- Occupations: entrepreneur and investor
- Known for: musical.ly, live.ly, 9count
- Awards: Billboard's Digital Power Players ; WSJ Innovator Award;
- Website: 9count.co

= Alex Hofmann (executive) =

German American entrepreneur and investor

Alex Hofmann is a German-American entrepreneur and investor best known as the former President of North America of musical.ly, as well as the founder of the technology company 9count, the parent company of notable social media apps like Summer (formerly Spark) and Wink.

==Background ==
Hofmann was born and grew up in Germany.

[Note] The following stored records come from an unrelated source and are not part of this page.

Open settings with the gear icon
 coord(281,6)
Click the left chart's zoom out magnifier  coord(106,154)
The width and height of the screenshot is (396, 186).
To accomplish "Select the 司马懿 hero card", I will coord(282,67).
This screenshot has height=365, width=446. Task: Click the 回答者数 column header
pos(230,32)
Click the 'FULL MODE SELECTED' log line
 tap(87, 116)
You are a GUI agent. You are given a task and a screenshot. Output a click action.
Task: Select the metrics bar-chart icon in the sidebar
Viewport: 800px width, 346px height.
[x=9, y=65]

Hofmann worked at the enterprise software company SAP, where he held the position of director of marketing and product management in the San Francisco Bay Area.

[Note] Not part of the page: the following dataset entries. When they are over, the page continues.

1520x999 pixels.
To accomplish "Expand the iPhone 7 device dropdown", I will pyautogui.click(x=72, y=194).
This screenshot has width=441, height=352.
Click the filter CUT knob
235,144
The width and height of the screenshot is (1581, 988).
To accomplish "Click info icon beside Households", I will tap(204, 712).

In May 2015, Hofmann joined Musical.ly as the first President of North America, and during his tenure at Musical.ly the global user base grew to over 215 million by the end of May 2017, and became a popular social video network among Gen Z users.

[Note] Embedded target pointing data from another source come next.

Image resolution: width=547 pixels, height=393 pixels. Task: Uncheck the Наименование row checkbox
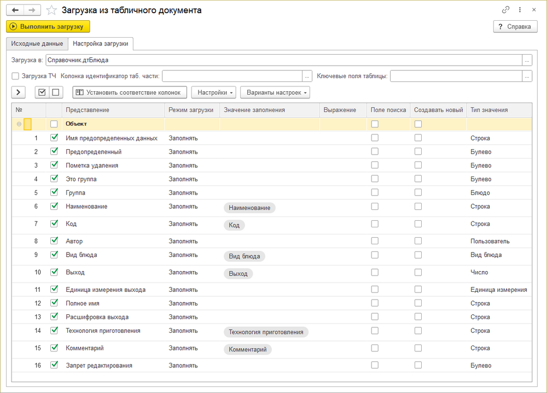click(x=54, y=206)
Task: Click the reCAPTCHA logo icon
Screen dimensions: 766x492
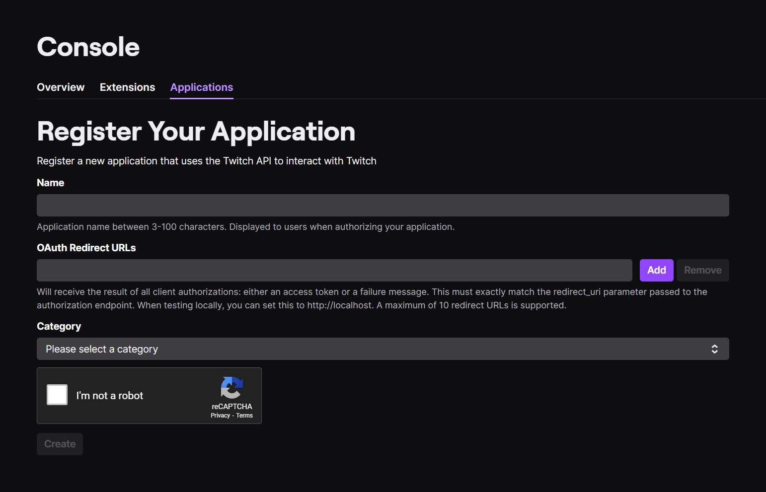Action: click(231, 388)
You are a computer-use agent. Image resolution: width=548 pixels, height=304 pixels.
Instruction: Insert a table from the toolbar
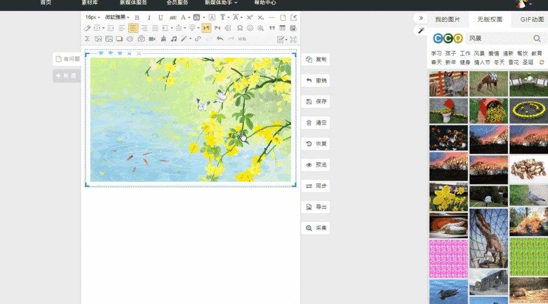point(282,28)
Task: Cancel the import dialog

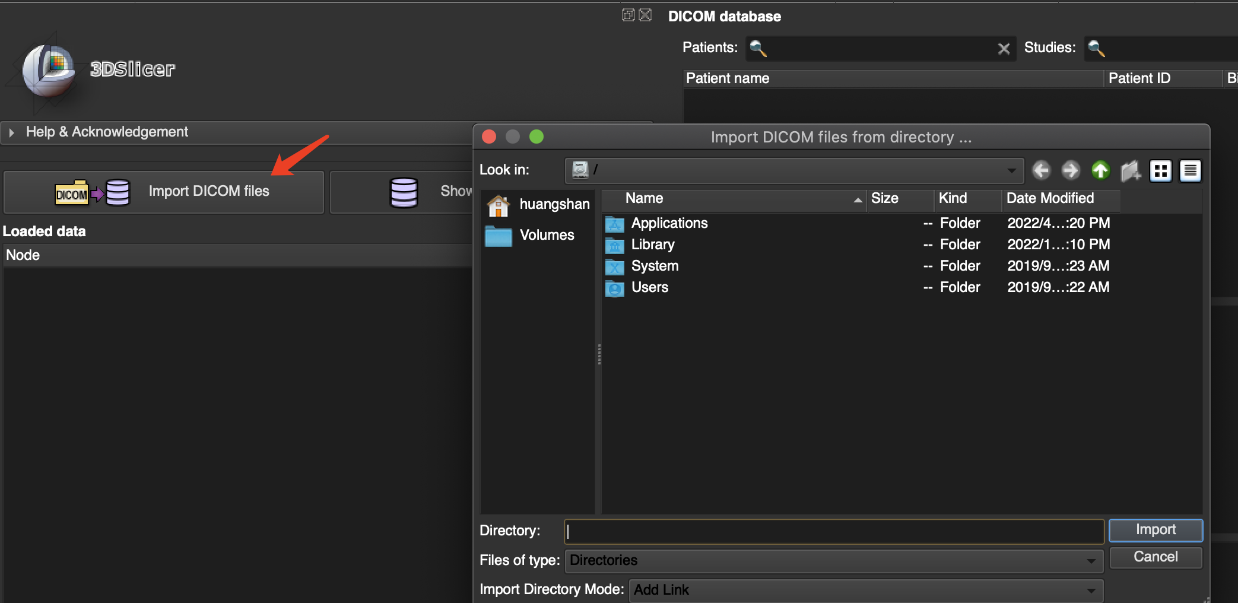Action: [1155, 557]
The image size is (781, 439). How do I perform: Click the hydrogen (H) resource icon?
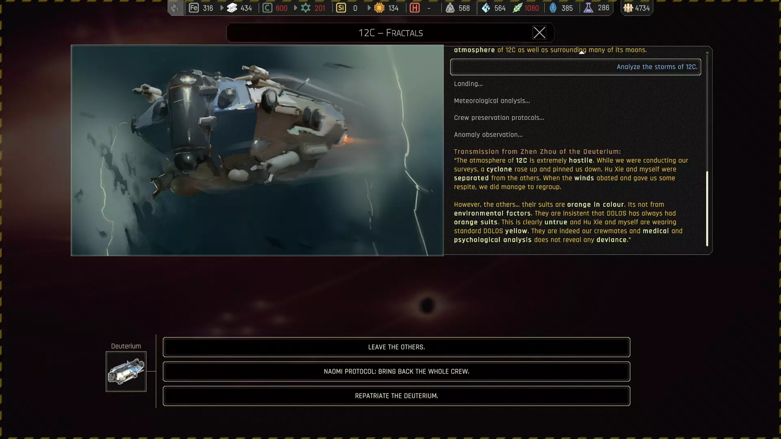pyautogui.click(x=414, y=8)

On November 10, 2017, musical.ly was acquired by ByteDance for as much as $1 billion, and merged it later into TikTok on August 2, 2018. On January 8, 2018, Hofmann made a post on his LinkedIn profile announcing that he was stepping down from his position as the president of musical.ly.

=== 9count ===
In 2019, Hofmann along with Joe Viola co-founded 9count, a technology company based in Marina del Rey, California. Since its inception, 9count launched several social apps such as dating apps Summer (formerly Spark), Wink, and Popstream, Juju, and Everland.

In September 2022, it was announced that 9count had raised $6 million in a fundraising round. As of May 2022, 9count has raised a total of $21.5 million which increased to $27.5 million in funding by September 2022 from investors including Crosscut, GGV Capital Redpoint, Signia, Greycroft, Progression, I2BF and Waverley Capital. In 2023, 9count was recognized as one of the top 50 startups globally by The Information.

== Awards and recognition ==
Hofmann was recognized in Billboards 2017 Digital Power Players list, acknowledging his influence in the music and tech industries. In the same year, Hofmann received the WSJ Innovator Award for his contributions to innovation in social media.